Я пришла на терапию в надежде смягчить страдания, связанные и с моими пищевыми проблемами, и с матерью, но так, чтобы ничего не менять в жизни ни в одном из этих аспектов. Я ожидала, что мы с доктором Маджуб будем придерживаться гипнотерапевтической, подсознательной модальности – типа учиться впадать в кому, оставаясь при этом в живых. Но доктор Маджуб хотела от меня реальных действий.
– Я бы предложила вам пройти дезинтоксикацию ваших отношений с матерью.
– Конечно, – ответила я. – Не вопрос.
– Я предлагаю провести девяносто дней без контакта.
– Девяносто дней? Без контакта?
– Именно так.
– И что, даже без единого смайлика?
– Попробуйте.
Я, как говорится, расхохоталась в голос.
– Она мне четырех дней без разговоров прожить не даст.
– То есть как это – не даст?
– Ну, заставить меня говорить она не сможет. Но чувство вины будет невыносимым.
– Установка границ не всегда сопровождается приятными ощущениями, – сказала доктор Маджуб. – Но если нам что-то неприятно, это еще не значит, что оно неправильно.

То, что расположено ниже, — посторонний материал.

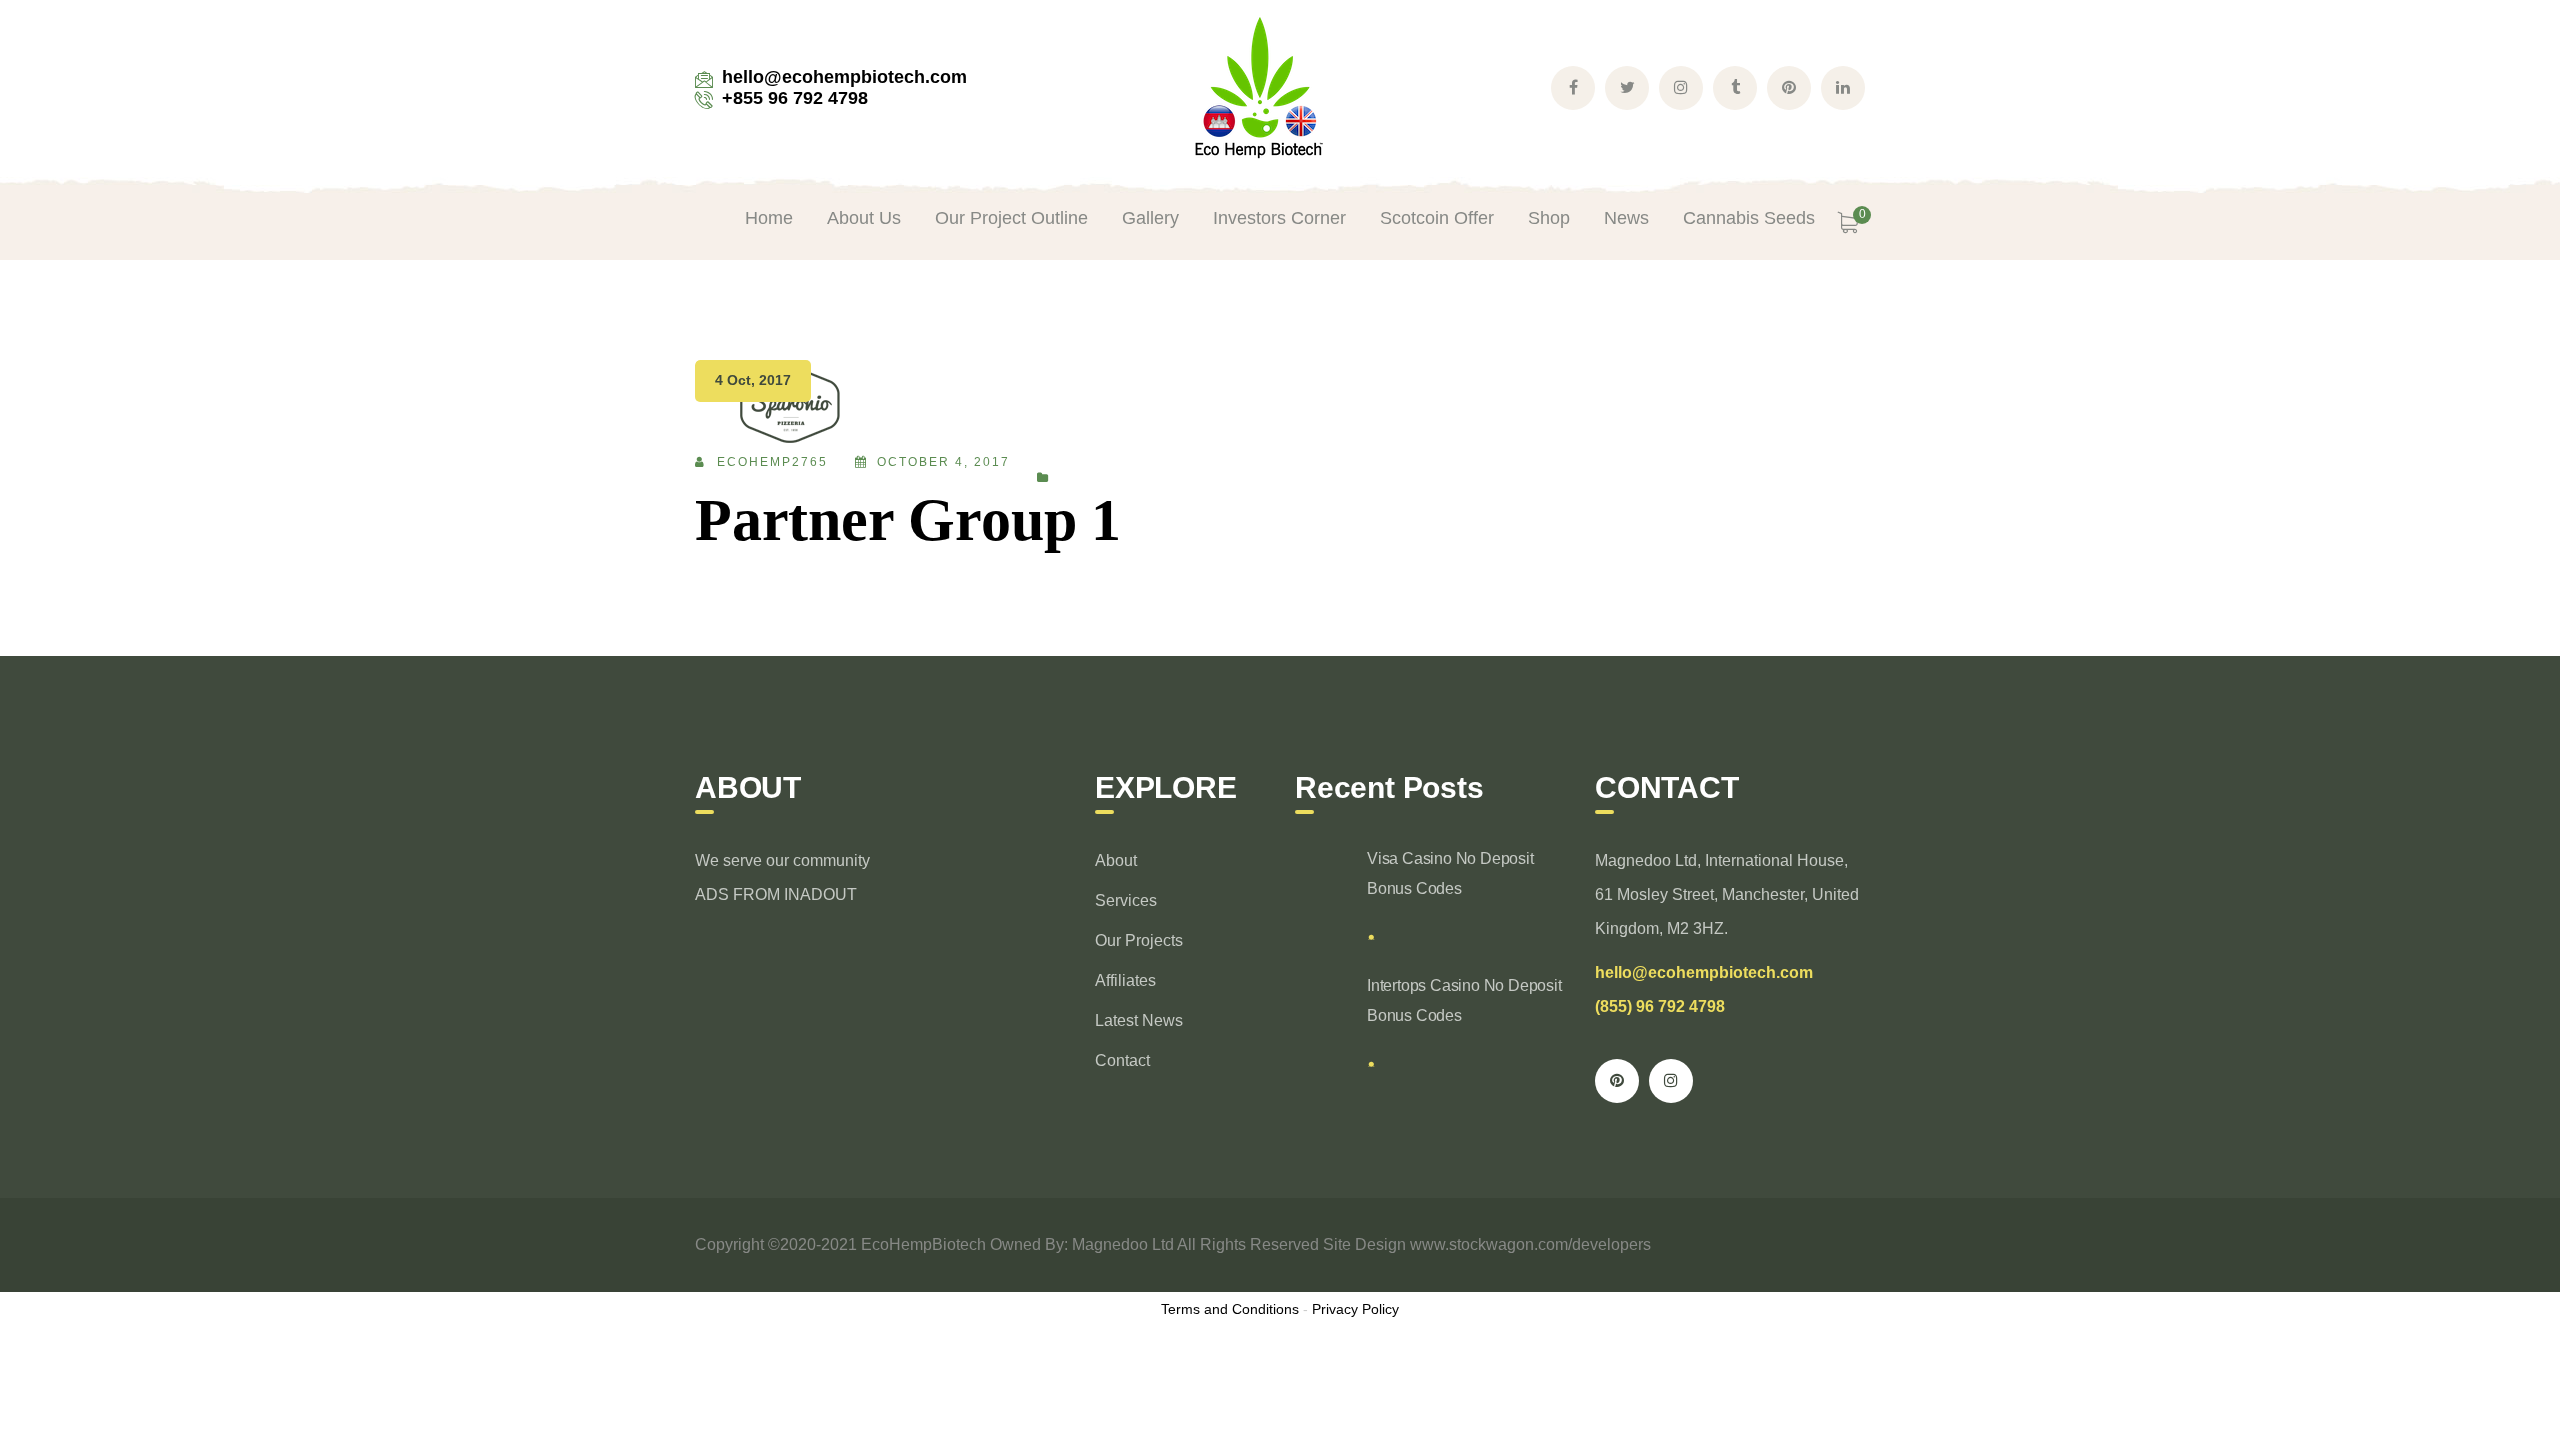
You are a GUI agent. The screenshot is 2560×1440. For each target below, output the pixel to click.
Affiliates (1125, 980)
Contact (1122, 1060)
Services (1126, 900)
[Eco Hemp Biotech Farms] (1258, 86)
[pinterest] (1617, 1081)
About (1116, 860)
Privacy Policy (1355, 1309)
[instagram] (1671, 1081)
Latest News (1139, 1020)
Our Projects (1139, 940)
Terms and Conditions (1230, 1309)
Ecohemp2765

Может быть, ничего неправильного нет в установке границ. Но я знала, что мои ощущения будут нестерпимыми. Будут мысли: Моя мать когда-нибудь умрет. И я тоже когда-нибудь умру. Доктор Маджуб не может остановить смерть. Что она вообще знает ?
На последнем нашем сеансе она меня побуждала «быть самой себе родителем». Среди маджубских слонов эта мысль казалась позитивной, осуществимой, даже в чем-то интересной. Я буду ласково разговаривать с юной Рэйчел, убеждать ее, что все у нее получится, говорить тихим сочувственным тоном. Я буду себе матерью.
Но выйдя из кабинета, я подумала: «Погоди, а что я должна делать?» Что-то там типа себя успокаивать, выказывать сочувствие той юной Рейчел, что живет во мне.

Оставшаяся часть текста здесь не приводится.